▸ Task: Begin at the line that has "Click the Response time histogram panel title" and stop after the line that has "Click the pwndbg>". Write those lines out again, switching "histogram" to "chart" and leaving everything else unchanged.

Item-finding records:

# # #

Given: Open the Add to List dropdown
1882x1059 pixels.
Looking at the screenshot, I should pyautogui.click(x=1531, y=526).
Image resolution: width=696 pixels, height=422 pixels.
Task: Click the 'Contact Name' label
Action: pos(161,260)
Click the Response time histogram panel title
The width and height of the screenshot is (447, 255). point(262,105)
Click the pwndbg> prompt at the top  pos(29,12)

# # #

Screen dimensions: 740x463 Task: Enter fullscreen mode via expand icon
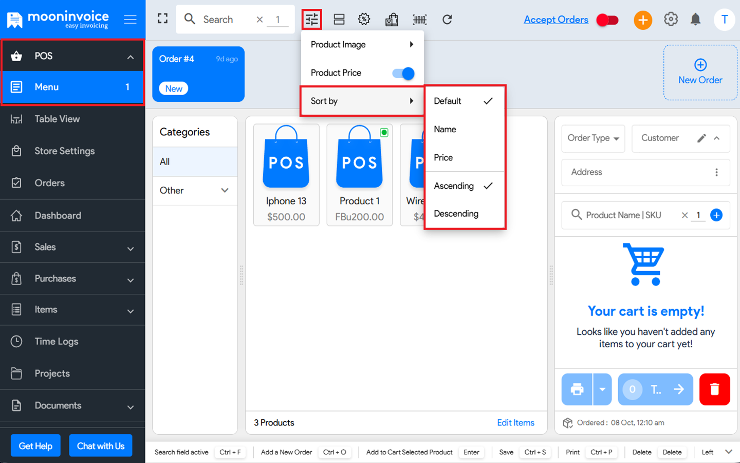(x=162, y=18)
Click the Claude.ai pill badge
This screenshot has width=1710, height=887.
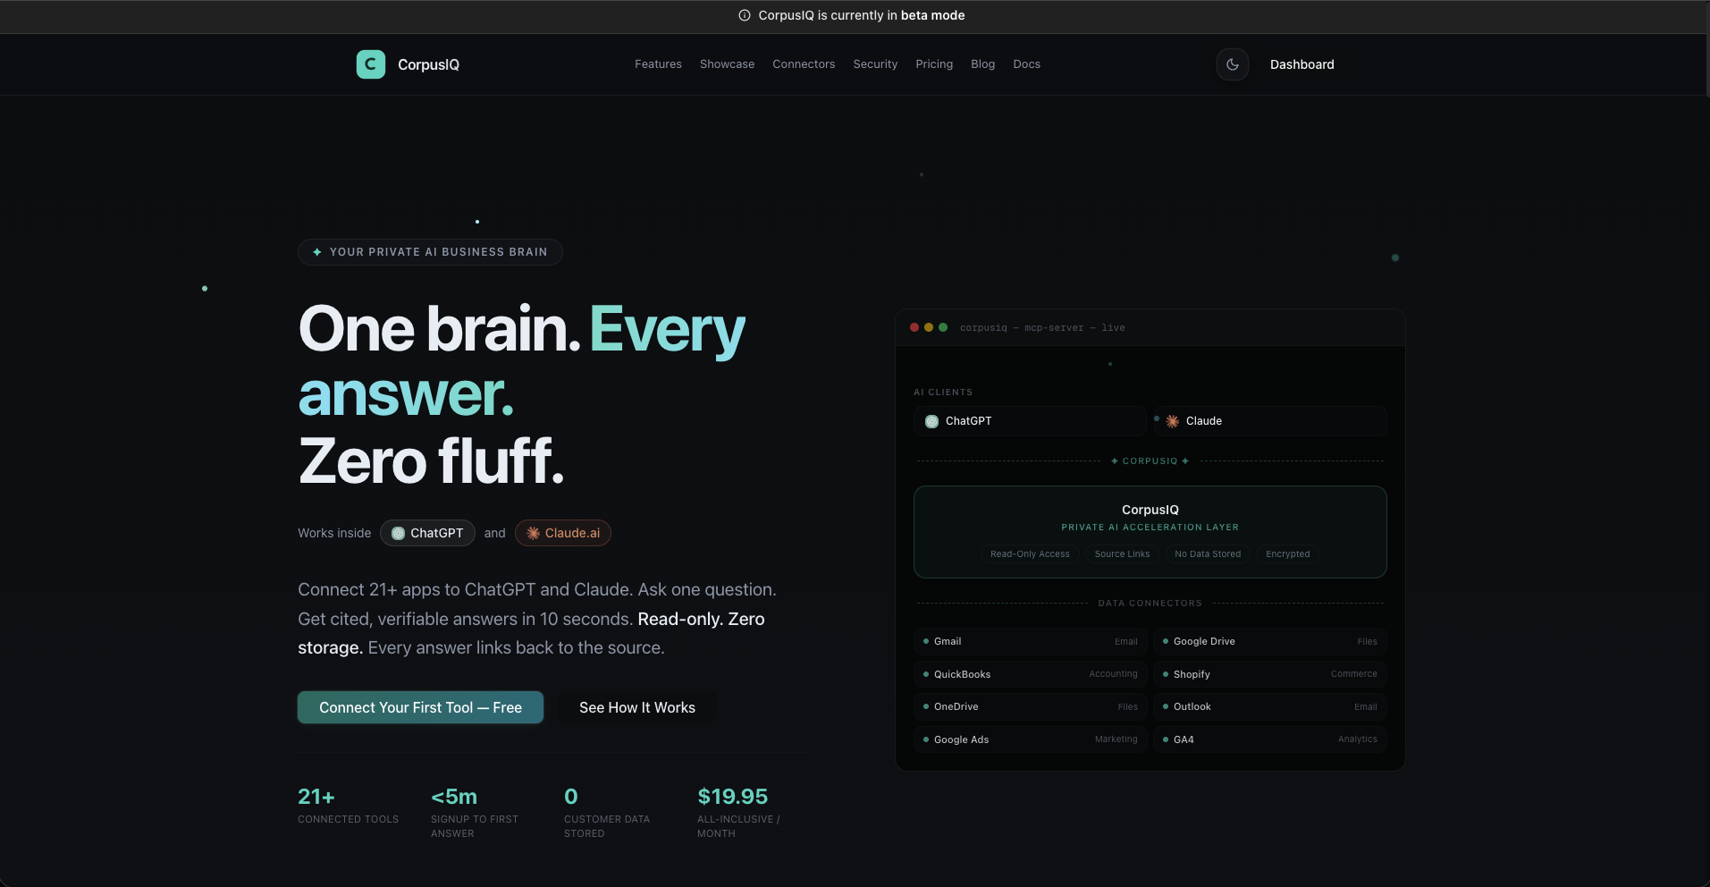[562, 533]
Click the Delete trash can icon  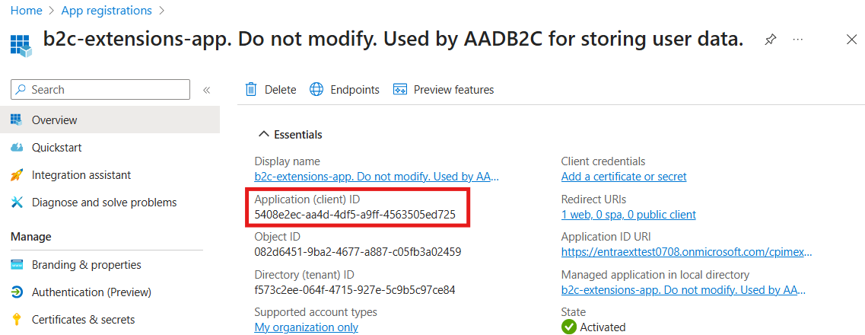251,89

# # #

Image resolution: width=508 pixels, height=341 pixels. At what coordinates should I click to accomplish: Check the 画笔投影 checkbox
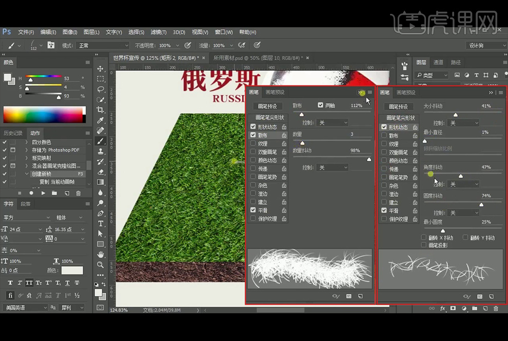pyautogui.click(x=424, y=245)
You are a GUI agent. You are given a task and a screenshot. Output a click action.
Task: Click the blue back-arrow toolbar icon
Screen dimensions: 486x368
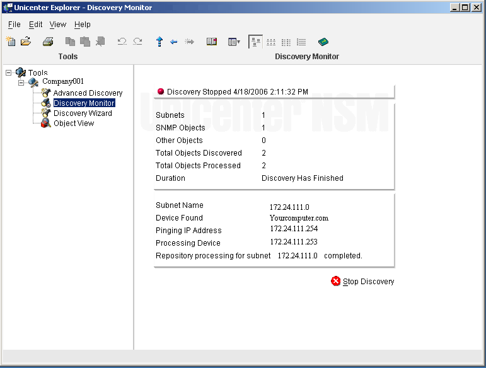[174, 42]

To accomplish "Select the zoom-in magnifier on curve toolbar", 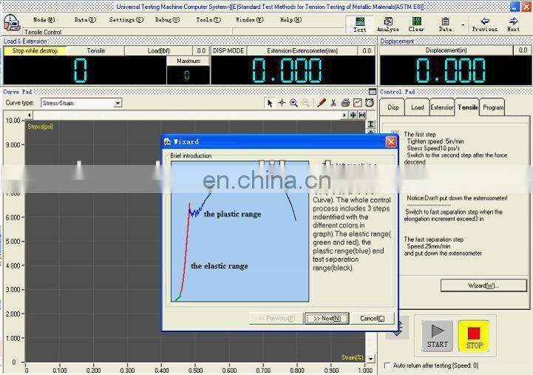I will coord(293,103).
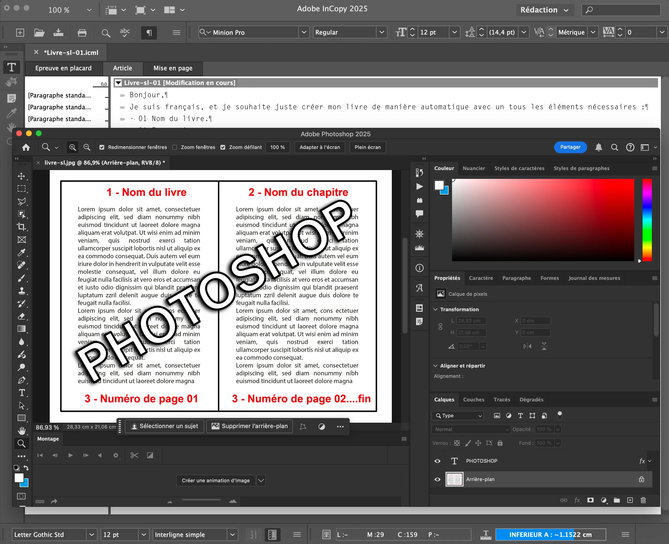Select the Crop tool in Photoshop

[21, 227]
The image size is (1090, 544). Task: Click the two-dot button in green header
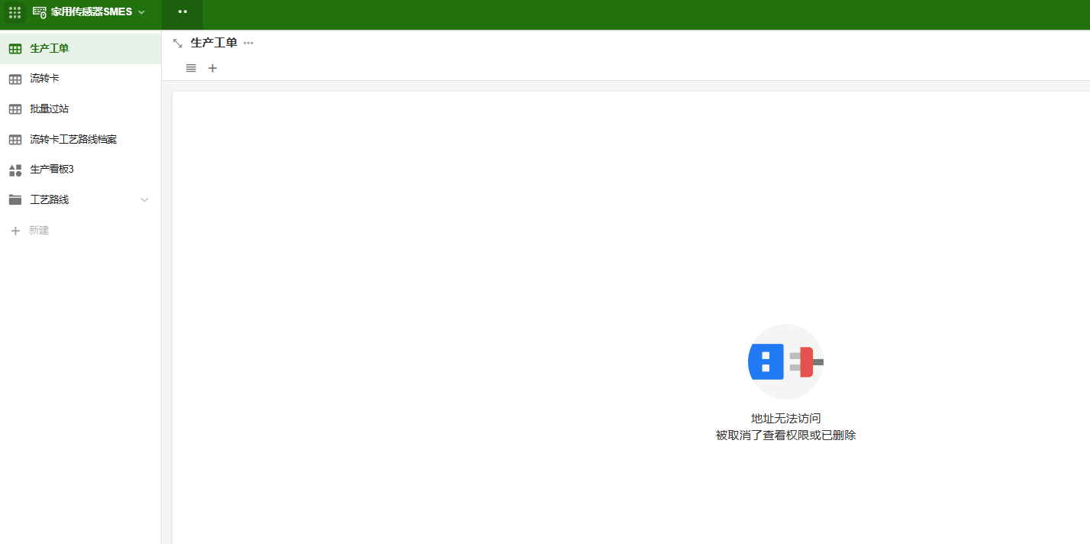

# # #

▸ Solved exercise:
Click the Response time chart panel title
The width and height of the screenshot is (447, 255). point(262,105)
Click the pwndbg> prompt at the top  pos(29,12)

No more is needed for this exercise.